# Exercise prompt:
Can you reproduce every one of the records below word for word, with no line changed?

# Source material:
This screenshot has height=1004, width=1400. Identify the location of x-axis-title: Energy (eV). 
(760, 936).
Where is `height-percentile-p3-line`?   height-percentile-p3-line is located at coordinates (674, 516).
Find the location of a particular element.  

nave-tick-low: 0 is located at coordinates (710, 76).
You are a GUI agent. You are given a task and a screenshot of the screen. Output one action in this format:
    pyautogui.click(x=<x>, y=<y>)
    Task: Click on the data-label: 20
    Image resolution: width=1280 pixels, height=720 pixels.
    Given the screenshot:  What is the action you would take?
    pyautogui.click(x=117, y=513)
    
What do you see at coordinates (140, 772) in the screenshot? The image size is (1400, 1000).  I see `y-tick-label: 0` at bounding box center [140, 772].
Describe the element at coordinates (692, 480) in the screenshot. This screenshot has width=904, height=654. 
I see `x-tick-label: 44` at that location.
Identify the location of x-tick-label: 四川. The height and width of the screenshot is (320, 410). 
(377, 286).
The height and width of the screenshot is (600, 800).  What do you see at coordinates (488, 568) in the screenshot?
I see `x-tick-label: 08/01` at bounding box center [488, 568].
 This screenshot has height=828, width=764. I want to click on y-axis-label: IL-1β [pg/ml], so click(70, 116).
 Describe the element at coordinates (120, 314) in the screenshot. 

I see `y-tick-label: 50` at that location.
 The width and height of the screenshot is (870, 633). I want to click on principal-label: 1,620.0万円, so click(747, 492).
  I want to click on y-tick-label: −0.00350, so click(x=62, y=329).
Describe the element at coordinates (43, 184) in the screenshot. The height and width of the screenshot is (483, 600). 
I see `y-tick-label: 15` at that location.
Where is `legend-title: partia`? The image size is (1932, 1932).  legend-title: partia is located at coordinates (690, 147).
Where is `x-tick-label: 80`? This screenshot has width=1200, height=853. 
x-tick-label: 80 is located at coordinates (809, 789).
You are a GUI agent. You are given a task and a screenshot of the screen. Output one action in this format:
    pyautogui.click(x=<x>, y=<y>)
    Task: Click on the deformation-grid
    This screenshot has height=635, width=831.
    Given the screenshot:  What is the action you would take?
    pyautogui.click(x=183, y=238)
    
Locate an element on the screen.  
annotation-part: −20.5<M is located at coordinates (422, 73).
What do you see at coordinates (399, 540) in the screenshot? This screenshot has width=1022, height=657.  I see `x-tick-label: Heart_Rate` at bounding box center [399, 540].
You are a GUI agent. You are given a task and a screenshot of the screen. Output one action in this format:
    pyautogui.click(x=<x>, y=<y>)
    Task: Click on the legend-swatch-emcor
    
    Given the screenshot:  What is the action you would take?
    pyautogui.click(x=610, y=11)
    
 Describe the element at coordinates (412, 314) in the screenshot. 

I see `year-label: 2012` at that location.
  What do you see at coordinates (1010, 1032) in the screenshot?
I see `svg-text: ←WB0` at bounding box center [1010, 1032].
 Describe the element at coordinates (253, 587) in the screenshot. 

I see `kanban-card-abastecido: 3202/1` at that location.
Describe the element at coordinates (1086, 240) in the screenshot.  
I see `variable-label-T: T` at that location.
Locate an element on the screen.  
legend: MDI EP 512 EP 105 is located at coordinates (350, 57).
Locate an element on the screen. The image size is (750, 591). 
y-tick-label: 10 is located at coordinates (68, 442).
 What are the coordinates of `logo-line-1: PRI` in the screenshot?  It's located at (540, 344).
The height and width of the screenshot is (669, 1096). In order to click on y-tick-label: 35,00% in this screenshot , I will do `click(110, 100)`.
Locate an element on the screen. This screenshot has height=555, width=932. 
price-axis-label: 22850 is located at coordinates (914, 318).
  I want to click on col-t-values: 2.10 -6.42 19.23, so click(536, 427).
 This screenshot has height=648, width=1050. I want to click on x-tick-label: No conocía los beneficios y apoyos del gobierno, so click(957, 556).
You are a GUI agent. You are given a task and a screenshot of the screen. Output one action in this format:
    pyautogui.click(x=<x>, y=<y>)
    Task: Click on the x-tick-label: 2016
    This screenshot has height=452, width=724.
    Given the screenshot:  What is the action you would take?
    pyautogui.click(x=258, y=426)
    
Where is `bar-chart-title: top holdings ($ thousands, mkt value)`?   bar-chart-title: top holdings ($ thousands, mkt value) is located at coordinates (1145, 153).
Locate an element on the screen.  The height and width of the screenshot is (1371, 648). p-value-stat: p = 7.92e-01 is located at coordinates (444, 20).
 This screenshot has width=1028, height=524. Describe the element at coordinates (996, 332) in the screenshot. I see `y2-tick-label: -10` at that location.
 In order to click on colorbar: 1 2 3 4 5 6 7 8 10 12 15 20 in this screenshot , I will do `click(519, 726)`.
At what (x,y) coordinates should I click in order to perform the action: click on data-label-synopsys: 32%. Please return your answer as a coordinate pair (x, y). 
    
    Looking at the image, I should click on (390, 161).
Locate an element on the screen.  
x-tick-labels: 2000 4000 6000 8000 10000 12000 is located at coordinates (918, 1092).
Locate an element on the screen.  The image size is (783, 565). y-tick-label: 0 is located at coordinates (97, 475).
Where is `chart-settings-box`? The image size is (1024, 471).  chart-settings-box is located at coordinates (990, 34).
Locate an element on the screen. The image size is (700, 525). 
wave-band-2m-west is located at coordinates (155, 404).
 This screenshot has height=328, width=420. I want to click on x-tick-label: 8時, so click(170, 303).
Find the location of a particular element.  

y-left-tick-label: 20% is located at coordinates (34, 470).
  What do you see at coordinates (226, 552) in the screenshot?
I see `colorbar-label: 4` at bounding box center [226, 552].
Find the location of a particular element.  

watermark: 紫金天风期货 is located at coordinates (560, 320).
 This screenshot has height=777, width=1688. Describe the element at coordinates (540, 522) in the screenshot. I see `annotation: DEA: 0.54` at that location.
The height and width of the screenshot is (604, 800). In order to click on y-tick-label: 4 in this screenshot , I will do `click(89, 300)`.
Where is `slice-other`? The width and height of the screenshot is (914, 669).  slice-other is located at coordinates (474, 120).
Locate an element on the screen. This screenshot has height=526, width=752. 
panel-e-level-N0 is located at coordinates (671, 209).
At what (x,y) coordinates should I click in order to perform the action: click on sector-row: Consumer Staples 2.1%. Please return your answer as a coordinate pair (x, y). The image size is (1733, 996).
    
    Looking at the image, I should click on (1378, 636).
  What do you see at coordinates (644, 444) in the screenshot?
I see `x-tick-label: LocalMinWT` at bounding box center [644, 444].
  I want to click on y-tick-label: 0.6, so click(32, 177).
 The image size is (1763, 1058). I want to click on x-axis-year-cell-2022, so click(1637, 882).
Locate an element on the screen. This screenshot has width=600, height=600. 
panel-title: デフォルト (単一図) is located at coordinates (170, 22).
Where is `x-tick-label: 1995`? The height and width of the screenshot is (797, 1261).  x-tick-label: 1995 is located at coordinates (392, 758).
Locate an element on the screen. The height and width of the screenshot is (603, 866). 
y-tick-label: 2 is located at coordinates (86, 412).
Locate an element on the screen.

# Your response:
This screenshot has height=1004, width=1400. Identify the location of x-axis-title: Energy (eV). 
(760, 936).
Where is `height-percentile-p3-line`?   height-percentile-p3-line is located at coordinates (674, 516).
Find the location of a particular element.  

nave-tick-low: 0 is located at coordinates (710, 76).
You are a GUI agent. You are given a task and a screenshot of the screen. Output one action in this format:
    pyautogui.click(x=<x>, y=<y>)
    Task: Click on the data-label: 20
    Image resolution: width=1280 pixels, height=720 pixels.
    Given the screenshot:  What is the action you would take?
    pyautogui.click(x=117, y=513)
    
What do you see at coordinates (140, 772) in the screenshot? The image size is (1400, 1000).  I see `y-tick-label: 0` at bounding box center [140, 772].
Describe the element at coordinates (692, 480) in the screenshot. This screenshot has width=904, height=654. 
I see `x-tick-label: 44` at that location.
Identify the location of x-tick-label: 四川. The height and width of the screenshot is (320, 410). 
(377, 286).
The height and width of the screenshot is (600, 800).  What do you see at coordinates (488, 568) in the screenshot?
I see `x-tick-label: 08/01` at bounding box center [488, 568].
 This screenshot has height=828, width=764. I want to click on y-axis-label: IL-1β [pg/ml], so click(70, 116).
 Describe the element at coordinates (120, 314) in the screenshot. 

I see `y-tick-label: 50` at that location.
 The width and height of the screenshot is (870, 633). I want to click on principal-label: 1,620.0万円, so click(747, 492).
  I want to click on y-tick-label: −0.00350, so click(x=62, y=329).
Describe the element at coordinates (43, 184) in the screenshot. The height and width of the screenshot is (483, 600). 
I see `y-tick-label: 15` at that location.
Where is `legend-title: partia`? The image size is (1932, 1932).  legend-title: partia is located at coordinates (690, 147).
Where is `x-tick-label: 80`? This screenshot has width=1200, height=853. 
x-tick-label: 80 is located at coordinates (809, 789).
You are a GUI agent. You are given a task and a screenshot of the screen. Output one action in this format:
    pyautogui.click(x=<x>, y=<y>)
    Task: Click on the deformation-grid
    This screenshot has height=635, width=831.
    Given the screenshot:  What is the action you would take?
    pyautogui.click(x=183, y=238)
    
Locate an element on the screen.  
annotation-part: −20.5<M is located at coordinates (422, 73).
What do you see at coordinates (399, 540) in the screenshot? This screenshot has width=1022, height=657.  I see `x-tick-label: Heart_Rate` at bounding box center [399, 540].
You are a GUI agent. You are given a task and a screenshot of the screen. Output one action in this format:
    pyautogui.click(x=<x>, y=<y>)
    Task: Click on the legend-swatch-emcor
    
    Given the screenshot:  What is the action you would take?
    pyautogui.click(x=610, y=11)
    
 Describe the element at coordinates (412, 314) in the screenshot. 

I see `year-label: 2012` at that location.
  What do you see at coordinates (1010, 1032) in the screenshot?
I see `svg-text: ←WB0` at bounding box center [1010, 1032].
 Describe the element at coordinates (253, 587) in the screenshot. 

I see `kanban-card-abastecido: 3202/1` at that location.
Describe the element at coordinates (1086, 240) in the screenshot.  
I see `variable-label-T: T` at that location.
Locate an element on the screen.  
legend: MDI EP 512 EP 105 is located at coordinates (350, 57).
Locate an element on the screen. The image size is (750, 591). 
y-tick-label: 10 is located at coordinates (68, 442).
 What are the coordinates of `logo-line-1: PRI` in the screenshot?  It's located at (540, 344).
The height and width of the screenshot is (669, 1096). In order to click on y-tick-label: 35,00% in this screenshot , I will do `click(110, 100)`.
Locate an element on the screen. This screenshot has height=555, width=932. 
price-axis-label: 22850 is located at coordinates (914, 318).
  I want to click on col-t-values: 2.10 -6.42 19.23, so click(536, 427).
 This screenshot has height=648, width=1050. I want to click on x-tick-label: No conocía los beneficios y apoyos del gobierno, so click(957, 556).
You are a GUI agent. You are given a task and a screenshot of the screen. Output one action in this format:
    pyautogui.click(x=<x>, y=<y>)
    Task: Click on the x-tick-label: 2016
    This screenshot has height=452, width=724.
    Given the screenshot:  What is the action you would take?
    pyautogui.click(x=258, y=426)
    
Where is `bar-chart-title: top holdings ($ thousands, mkt value)`?   bar-chart-title: top holdings ($ thousands, mkt value) is located at coordinates (1145, 153).
Locate an element on the screen.  The height and width of the screenshot is (1371, 648). p-value-stat: p = 7.92e-01 is located at coordinates (444, 20).
 This screenshot has width=1028, height=524. Describe the element at coordinates (996, 332) in the screenshot. I see `y2-tick-label: -10` at that location.
 In order to click on colorbar: 1 2 3 4 5 6 7 8 10 12 15 20 in this screenshot , I will do `click(519, 726)`.
At what (x,y) coordinates should I click in order to perform the action: click on data-label-synopsys: 32%. Please return your answer as a coordinate pair (x, y). 
    
    Looking at the image, I should click on (390, 161).
Locate an element on the screen.  
x-tick-labels: 2000 4000 6000 8000 10000 12000 is located at coordinates (918, 1092).
Locate an element on the screen.  The image size is (783, 565). y-tick-label: 0 is located at coordinates (97, 475).
Where is `chart-settings-box`? The image size is (1024, 471).  chart-settings-box is located at coordinates (990, 34).
Locate an element on the screen. The image size is (700, 525). 
wave-band-2m-west is located at coordinates (155, 404).
 This screenshot has height=328, width=420. I want to click on x-tick-label: 8時, so click(170, 303).
Find the location of a particular element.  

y-left-tick-label: 20% is located at coordinates (34, 470).
  What do you see at coordinates (226, 552) in the screenshot?
I see `colorbar-label: 4` at bounding box center [226, 552].
Find the location of a particular element.  

watermark: 紫金天风期货 is located at coordinates (560, 320).
 This screenshot has height=777, width=1688. Describe the element at coordinates (540, 522) in the screenshot. I see `annotation: DEA: 0.54` at that location.
The height and width of the screenshot is (604, 800). In order to click on y-tick-label: 4 in this screenshot , I will do `click(89, 300)`.
Where is `slice-other`? The width and height of the screenshot is (914, 669).  slice-other is located at coordinates (474, 120).
Locate an element on the screen. This screenshot has height=526, width=752. 
panel-e-level-N0 is located at coordinates (671, 209).
At what (x,y) coordinates should I click in order to perform the action: click on sector-row: Consumer Staples 2.1%. Please return your answer as a coordinate pair (x, y). The image size is (1733, 996).
    
    Looking at the image, I should click on (1378, 636).
  What do you see at coordinates (644, 444) in the screenshot?
I see `x-tick-label: LocalMinWT` at bounding box center [644, 444].
  I want to click on y-tick-label: 0.6, so click(32, 177).
 The image size is (1763, 1058). I want to click on x-axis-year-cell-2022, so click(1637, 882).
Locate an element on the screen. This screenshot has width=600, height=600. 
panel-title: デフォルト (単一図) is located at coordinates (170, 22).
Where is `x-tick-label: 1995`? The height and width of the screenshot is (797, 1261).  x-tick-label: 1995 is located at coordinates (392, 758).
Locate an element on the screen. The height and width of the screenshot is (603, 866). 
y-tick-label: 2 is located at coordinates (86, 412).
Locate an element on the screen.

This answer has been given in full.